Scott Hanselman

The Weekly Source Code 53 - "Get'er Done" Edition - XML in the left hand becomes HTTP POSTs in the right hand

June 26, 2010 Comment on this post [13] Posted in Open Source | Source Code
Sponsored By

I wrote some code tonight in about ten minutes with a "Get'er Done" attitude. We all do that (I hope). It's one-time code that will solve a one-time problem. As such, it isn't always pretty, but it often is interesting.

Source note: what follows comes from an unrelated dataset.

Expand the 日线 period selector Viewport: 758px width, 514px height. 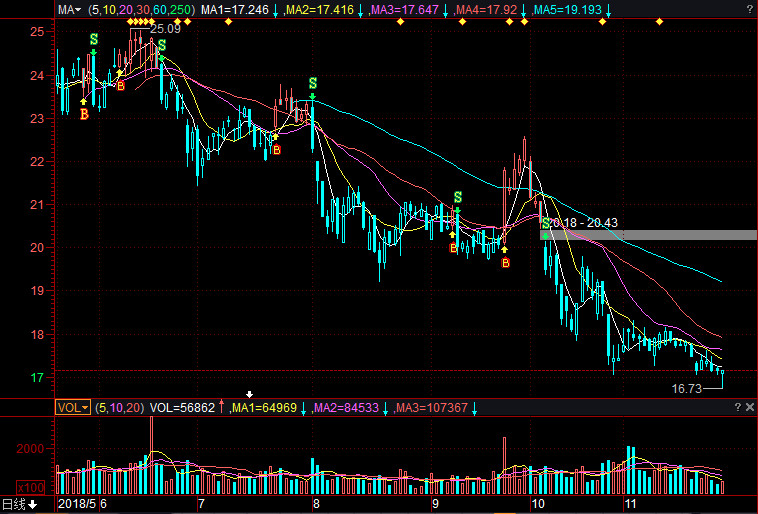[x=19, y=505]
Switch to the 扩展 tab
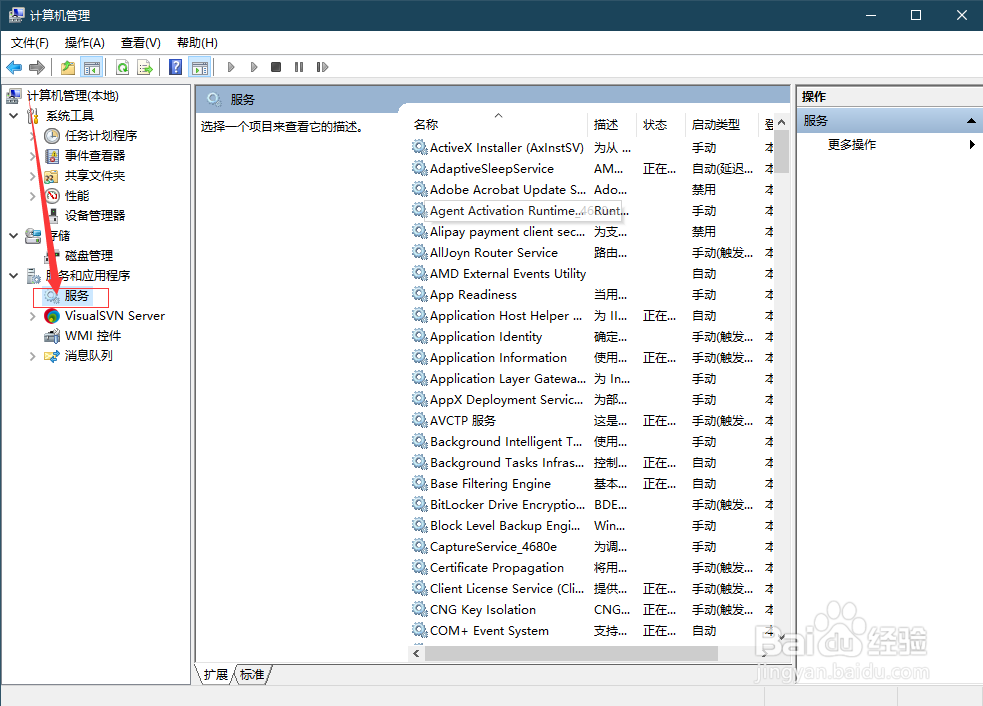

I've got this silly website called OverheardAtHome that is a collection of silly quotes and stories that my kids (and your kids) have said around the house. It was running on DasBlog (just like this blog) for the last year or more, but the sheer workflow of populating the site was getting tiredsome. DasBlog isn't setup for screening external submissions and promoting them to posts, and I wasn't really interested in extending DasBlog in that way.

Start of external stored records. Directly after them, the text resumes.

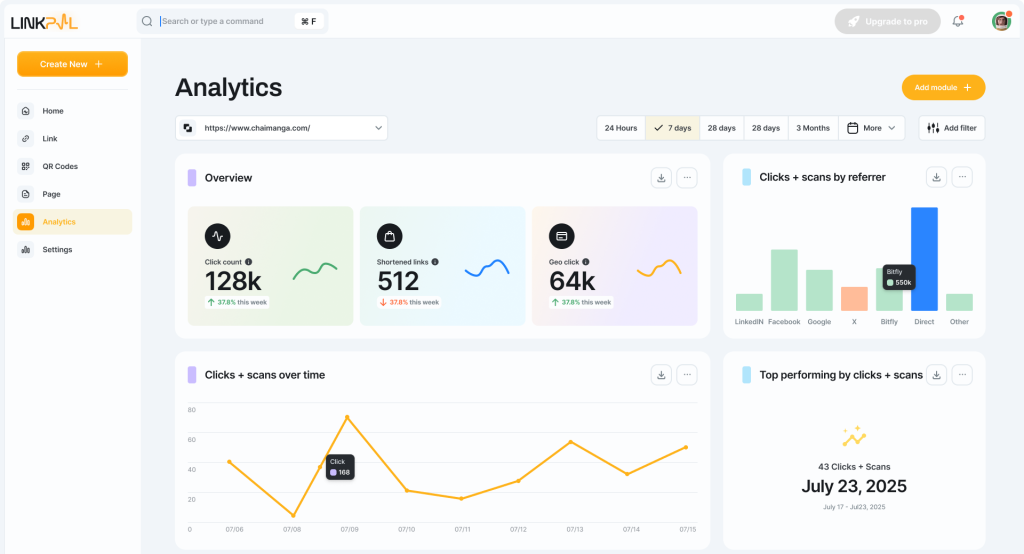The width and height of the screenshot is (1024, 554).
Task: Open options for Clicks + scans over time
Action: 686,375
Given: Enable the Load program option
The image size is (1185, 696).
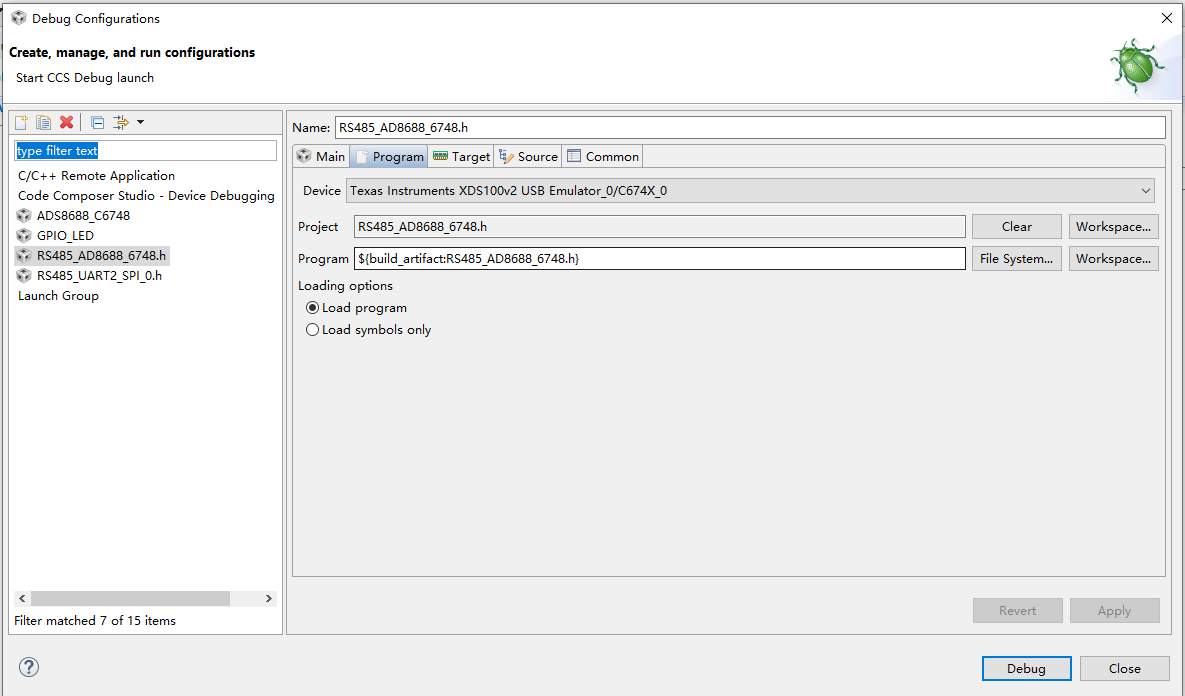Looking at the screenshot, I should pyautogui.click(x=312, y=307).
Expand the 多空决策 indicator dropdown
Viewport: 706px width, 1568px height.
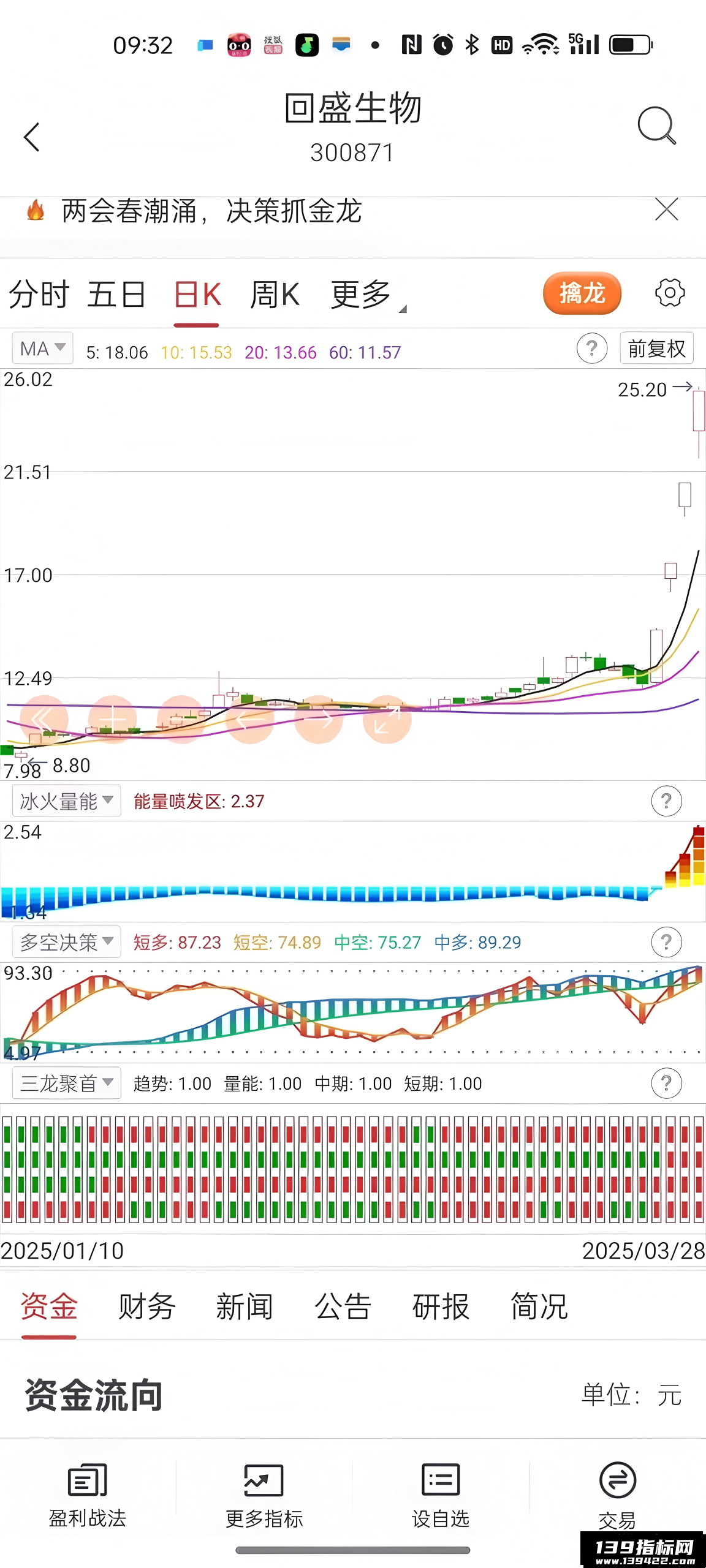click(66, 941)
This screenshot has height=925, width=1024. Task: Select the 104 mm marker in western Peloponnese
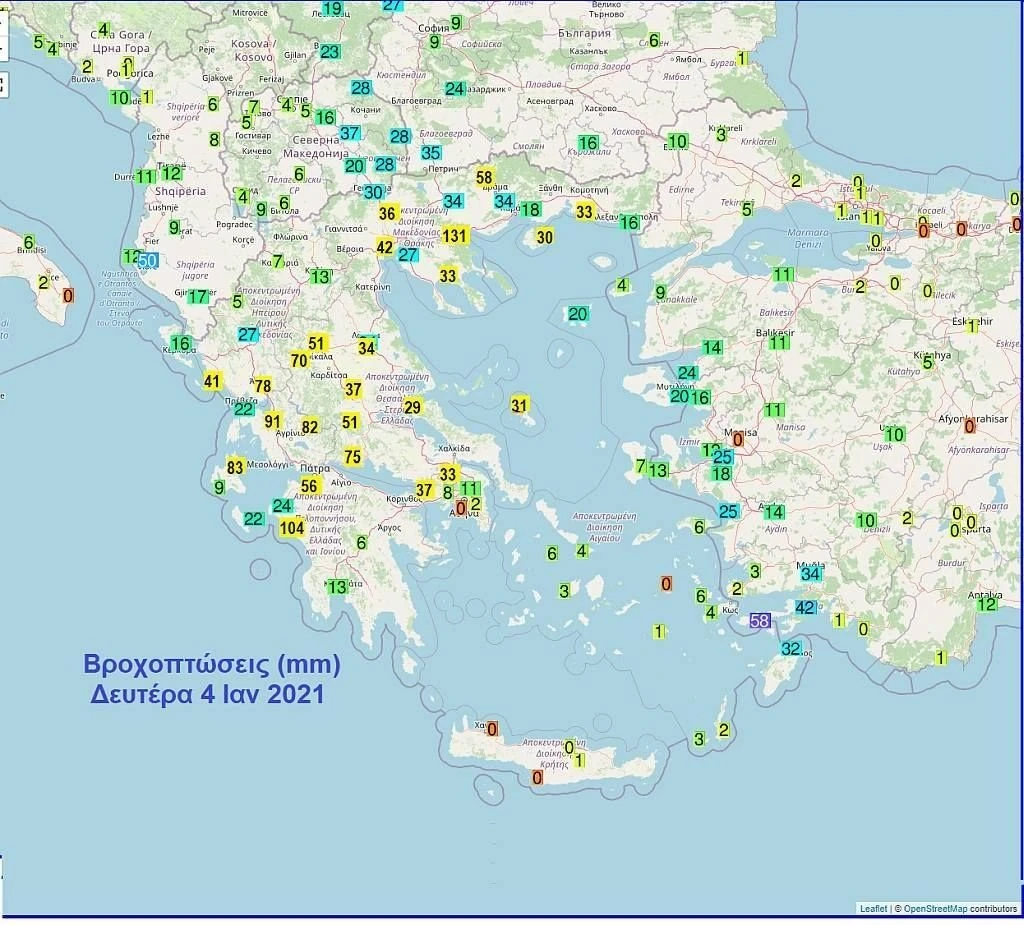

Instead, I needed to move OverheardAtHome to a hosted blogging solution, preferably a nice free one as it doesn't make any money. It's just a hobby. I like Tumblr so I figured I put it there. Tumblr has a very basic HTTP API and their native UI supports User Submissions, so it seemed like a win.

DasBlog stores its content not in a database, but rather in an XML file per day. I've got a few hundred XML files that make up the whole of the content on OverheardAtHome and it's very basic stuff.

Here's what I wrote, using the Tumblr API from CodePlex written by (I believe) Jeremy "madkidd" Hodges, who is also a Developer on Graffiti CMS, coincidentally. It's a nice little abstraction on top of HttpWebRequest that uses a little HttpHelper class from "rakker."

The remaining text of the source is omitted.